Malgré le décalage que crée le redoublement de ces images (celles de la réalisatrice, celles de Jasna), on ne peut s’empêcher de sentir chez Miloš le même élan désagréable ou, sans vouloir faire de cette critique une leçon de décence, le même élan déplacé, impudique, voyeuriste : complaisant. Un élan désagréable, donc, qui incite cyniquement à se soumettre à une violence généralisée. Et cela pour nous faire croire enfin qu’un baiser donné in extremis sur un visage tout juste battu vaut pour happy end et démonstration de sensibilité. Pire : il nous fait croire qu’il a fallu passer par tant d’humiliations (car Miloš ne filme la sexualité de Jasna que comme une série d’humiliations dont l’ado ne saisit jamais la violence) pour être digne du baiser de Djole. Parce qu’au fond elle ne fait que répéter le schéma usé de pauvres romances (la belle attendant que son prince ait enfin un geste de tendresse à son égard), Clip révèle que les étapes trash et faciles de son intrigue ne sont que tant d’étapes vers un sentimentalisme plus creux encore que le quotidien de ses personnages.

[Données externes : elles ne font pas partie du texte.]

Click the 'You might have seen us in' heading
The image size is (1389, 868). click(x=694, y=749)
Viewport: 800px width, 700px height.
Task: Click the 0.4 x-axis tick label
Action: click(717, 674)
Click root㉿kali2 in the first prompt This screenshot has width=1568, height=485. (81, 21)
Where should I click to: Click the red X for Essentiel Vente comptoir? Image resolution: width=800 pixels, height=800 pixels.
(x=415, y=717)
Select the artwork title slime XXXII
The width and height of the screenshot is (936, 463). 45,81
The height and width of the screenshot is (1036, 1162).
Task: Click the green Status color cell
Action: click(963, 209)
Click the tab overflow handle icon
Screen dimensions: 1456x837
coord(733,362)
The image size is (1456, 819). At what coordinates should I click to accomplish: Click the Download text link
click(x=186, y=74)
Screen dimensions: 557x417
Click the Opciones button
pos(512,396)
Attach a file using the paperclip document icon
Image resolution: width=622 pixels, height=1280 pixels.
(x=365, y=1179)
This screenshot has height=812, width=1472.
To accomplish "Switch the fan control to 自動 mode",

N’y a‑t-il pas des choses qu’il vaut mieux oublier ? Les oublier, ou les transformer pour en rire – ou en pleurer, pourquoi pas… Mais à quoi bon documenter l’ingratitude, la brutalité, sans autre intention nette que celle de dissimuler – et non de révéler – une relative sensibilité sous la violence omniprésente ? Si Maja Miloš faisait de ces éclats (Jasna se penchant vers son père à l’hôpital ou sautant de joie à l’idée que Djole lui a enfin donné son numéro après une amusante rencontre avec sa mère), si elle faisait de ces éclats des moments décisifs, sa démarche aurait au moins un sens, rappelant qu’à l’horizon de cet âge ingrat abêtit encore par l’omniprésence des images filmées, se profile un tant soit peu de raison. Non : la réalisatrice préfère les enterrer sous une obéissance douloureuse à la violence du monde tel qu’il est, à la spontanéité servile de l’adolescence. En creux, tout à coup, Clip évoque heureusement le Russe Ils mourront tous sauf moi – tant d’erreurs de l’adolescence qu’une autre réalisatrice, Valeria Gaï Guermanika, filmait avec une brutalité non complaisante, maintenue à distance et d’autant plus saisissante.